Estamos em situação de penúria extrema com a família (esposa, dois filhos menores de 5 anos, além de dois irmãos). Até agora, 12h11 do dia 09-02-2016, os meus filhos não comeram nada. Nos últimos dias temos vivido de praticamente uma refeição por dia e recorrentemente arroz branco… Mas branco no verdadeiro sentido e oferecido (dão-nos meio kg/dia).

Não me dão os multi-caixas. Não me deixam ir ao banco. Não me reconhecem a procuração. O que querem de mim e especialmente dos meus filhos menores? Por que acham que os menores devem pagar pelo meu suposto crime que até agora não foi provado? Que justiça deve ser essa?

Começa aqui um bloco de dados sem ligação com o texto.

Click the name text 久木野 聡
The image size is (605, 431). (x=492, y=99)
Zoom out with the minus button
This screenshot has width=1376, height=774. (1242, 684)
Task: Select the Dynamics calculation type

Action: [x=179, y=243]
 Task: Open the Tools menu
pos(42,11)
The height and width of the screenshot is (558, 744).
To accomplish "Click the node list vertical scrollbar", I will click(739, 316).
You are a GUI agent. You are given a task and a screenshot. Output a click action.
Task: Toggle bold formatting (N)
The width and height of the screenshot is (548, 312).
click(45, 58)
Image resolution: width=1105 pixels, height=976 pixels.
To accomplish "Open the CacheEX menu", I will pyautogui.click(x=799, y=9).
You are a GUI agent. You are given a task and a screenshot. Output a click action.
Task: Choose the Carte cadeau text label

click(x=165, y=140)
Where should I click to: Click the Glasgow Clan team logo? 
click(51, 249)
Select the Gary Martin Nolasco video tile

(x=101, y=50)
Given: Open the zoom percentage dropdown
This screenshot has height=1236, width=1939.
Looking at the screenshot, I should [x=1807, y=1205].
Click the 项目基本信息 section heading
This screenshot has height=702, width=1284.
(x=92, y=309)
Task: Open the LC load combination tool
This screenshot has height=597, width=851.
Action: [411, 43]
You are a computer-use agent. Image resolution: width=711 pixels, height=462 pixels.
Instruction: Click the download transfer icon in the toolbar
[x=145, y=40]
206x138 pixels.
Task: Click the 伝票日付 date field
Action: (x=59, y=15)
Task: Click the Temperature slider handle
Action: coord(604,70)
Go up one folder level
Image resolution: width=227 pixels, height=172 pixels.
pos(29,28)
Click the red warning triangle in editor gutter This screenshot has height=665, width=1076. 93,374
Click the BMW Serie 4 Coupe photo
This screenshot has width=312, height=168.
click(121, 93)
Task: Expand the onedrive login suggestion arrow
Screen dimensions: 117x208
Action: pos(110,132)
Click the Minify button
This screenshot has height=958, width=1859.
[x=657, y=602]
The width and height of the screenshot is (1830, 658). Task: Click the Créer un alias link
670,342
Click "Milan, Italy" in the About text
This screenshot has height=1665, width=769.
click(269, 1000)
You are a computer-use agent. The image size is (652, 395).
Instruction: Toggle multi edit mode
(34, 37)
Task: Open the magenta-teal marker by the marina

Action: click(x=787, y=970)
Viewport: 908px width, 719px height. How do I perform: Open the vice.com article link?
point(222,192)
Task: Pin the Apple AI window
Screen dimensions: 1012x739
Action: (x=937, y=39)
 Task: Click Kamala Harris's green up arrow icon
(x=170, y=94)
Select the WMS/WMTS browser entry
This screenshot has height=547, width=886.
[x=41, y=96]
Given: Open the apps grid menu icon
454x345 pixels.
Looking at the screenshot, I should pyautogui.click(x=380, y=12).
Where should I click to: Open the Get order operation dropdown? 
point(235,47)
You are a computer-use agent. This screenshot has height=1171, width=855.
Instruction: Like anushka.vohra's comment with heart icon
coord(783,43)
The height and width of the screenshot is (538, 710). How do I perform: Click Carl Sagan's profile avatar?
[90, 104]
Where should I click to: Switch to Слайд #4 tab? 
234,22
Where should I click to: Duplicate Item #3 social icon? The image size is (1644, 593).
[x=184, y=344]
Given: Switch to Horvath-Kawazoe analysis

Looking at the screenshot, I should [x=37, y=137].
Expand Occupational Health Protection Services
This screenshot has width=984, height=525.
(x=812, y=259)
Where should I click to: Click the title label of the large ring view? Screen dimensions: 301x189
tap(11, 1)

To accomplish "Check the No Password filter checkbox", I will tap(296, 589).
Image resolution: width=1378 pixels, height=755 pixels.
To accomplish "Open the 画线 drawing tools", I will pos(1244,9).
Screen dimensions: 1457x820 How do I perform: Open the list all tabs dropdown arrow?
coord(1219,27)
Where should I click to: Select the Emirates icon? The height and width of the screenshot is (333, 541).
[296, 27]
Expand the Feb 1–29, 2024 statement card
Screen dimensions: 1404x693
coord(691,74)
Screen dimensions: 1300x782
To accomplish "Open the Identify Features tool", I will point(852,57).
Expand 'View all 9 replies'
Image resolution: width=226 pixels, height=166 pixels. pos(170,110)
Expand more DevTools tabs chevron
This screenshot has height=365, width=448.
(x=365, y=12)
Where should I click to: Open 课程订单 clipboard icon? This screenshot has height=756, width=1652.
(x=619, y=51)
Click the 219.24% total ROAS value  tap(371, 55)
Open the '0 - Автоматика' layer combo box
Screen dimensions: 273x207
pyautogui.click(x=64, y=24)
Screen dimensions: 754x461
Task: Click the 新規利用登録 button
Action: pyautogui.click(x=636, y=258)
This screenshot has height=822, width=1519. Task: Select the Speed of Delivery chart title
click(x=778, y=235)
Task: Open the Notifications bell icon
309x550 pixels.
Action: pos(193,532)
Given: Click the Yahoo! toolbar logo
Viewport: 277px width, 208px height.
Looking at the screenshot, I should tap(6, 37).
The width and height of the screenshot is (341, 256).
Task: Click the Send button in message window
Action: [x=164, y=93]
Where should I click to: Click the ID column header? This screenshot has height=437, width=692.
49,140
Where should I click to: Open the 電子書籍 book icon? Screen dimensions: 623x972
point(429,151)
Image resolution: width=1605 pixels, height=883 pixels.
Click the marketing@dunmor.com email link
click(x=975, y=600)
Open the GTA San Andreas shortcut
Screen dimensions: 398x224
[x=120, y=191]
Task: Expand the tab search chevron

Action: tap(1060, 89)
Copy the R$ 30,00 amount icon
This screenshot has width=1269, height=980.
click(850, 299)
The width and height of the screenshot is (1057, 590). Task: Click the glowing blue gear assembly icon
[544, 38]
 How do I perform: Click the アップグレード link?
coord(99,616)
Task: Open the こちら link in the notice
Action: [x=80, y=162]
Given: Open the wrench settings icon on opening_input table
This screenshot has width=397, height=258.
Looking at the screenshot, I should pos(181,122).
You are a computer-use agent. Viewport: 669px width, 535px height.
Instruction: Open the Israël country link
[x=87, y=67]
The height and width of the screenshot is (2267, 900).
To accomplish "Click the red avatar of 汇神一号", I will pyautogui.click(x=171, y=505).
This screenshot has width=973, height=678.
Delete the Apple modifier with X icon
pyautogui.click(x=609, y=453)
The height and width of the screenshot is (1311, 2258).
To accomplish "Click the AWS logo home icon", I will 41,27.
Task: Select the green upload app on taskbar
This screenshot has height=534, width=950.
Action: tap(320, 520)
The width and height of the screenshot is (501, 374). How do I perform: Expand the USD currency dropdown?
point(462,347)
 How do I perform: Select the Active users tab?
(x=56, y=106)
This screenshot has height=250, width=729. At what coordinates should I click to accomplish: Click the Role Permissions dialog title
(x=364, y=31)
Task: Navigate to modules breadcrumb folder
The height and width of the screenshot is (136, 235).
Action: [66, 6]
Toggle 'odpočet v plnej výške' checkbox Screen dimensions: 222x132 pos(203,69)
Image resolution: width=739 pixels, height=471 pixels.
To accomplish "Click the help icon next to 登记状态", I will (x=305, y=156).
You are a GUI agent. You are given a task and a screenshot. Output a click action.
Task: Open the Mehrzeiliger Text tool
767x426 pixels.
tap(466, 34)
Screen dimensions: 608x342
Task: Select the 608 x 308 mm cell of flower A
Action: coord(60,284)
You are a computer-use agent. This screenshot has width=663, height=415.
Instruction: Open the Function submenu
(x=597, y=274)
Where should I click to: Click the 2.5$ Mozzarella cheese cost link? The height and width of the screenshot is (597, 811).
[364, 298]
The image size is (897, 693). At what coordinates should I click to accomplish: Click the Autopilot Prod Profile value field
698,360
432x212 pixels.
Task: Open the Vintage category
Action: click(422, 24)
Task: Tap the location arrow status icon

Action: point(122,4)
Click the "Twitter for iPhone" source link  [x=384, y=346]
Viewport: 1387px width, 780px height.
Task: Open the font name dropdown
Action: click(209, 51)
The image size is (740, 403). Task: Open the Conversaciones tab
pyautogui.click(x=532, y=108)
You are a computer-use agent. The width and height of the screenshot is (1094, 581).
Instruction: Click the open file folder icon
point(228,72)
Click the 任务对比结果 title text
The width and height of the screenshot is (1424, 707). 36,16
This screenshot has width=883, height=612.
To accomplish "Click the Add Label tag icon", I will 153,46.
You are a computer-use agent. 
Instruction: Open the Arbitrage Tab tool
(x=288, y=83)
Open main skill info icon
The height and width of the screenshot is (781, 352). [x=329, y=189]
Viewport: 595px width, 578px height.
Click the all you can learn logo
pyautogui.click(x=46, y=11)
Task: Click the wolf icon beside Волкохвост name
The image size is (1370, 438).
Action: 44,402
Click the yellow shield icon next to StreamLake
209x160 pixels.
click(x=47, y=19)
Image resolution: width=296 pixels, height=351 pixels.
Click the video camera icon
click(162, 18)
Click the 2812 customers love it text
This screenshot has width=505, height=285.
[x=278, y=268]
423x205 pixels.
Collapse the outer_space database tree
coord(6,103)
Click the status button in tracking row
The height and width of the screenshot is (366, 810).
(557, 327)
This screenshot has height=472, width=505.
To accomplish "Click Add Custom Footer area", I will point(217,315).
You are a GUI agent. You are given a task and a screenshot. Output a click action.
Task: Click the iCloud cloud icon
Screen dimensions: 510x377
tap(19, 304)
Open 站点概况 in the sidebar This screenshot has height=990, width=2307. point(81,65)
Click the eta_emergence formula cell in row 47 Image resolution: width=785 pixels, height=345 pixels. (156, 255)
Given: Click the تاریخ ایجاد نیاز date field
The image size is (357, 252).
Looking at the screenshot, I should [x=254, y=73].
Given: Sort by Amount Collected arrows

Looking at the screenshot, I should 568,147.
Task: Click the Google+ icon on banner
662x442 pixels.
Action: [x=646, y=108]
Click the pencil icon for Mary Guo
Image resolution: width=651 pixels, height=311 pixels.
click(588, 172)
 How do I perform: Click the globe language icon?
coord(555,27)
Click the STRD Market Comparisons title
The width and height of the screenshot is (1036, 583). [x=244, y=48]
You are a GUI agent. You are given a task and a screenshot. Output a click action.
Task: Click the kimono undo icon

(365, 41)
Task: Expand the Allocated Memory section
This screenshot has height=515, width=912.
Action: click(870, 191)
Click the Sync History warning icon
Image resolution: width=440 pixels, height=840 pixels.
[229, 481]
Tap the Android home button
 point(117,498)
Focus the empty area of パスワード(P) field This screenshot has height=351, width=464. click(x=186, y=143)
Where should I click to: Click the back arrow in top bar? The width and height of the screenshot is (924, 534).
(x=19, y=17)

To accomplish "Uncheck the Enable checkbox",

A minha atitude de me negar a comparecer perante o tribunal até que me permitam ir ao banco é tida como desrespeito ao tribunal; que direi desta atitude maquiavélica de me ver, eu e os meus a penar sem necessidade, uma vez que tenho dinheiro no banco? Estaremos com isso a proteger e defender os direitos da criança? Os direitos humanos já nem posso falar pois alguém bem cotado entre nós, o nosso amado ditador, disse que “não enchem a barriga.”

Não deviam estar preocupados a produzir provas para o nosso suposto “golpe de estado” ao invés de mandarem sumariamente para cadeia ou aspirar fazer o mesmo para alguém que só quer ir ao banco?

A única coisa que sei, é que agora que sabem que não têm saída com o processo querem inventar desculpas. Querem distribuir a pressão e provocar uma tempestade numa rolha de blue com água.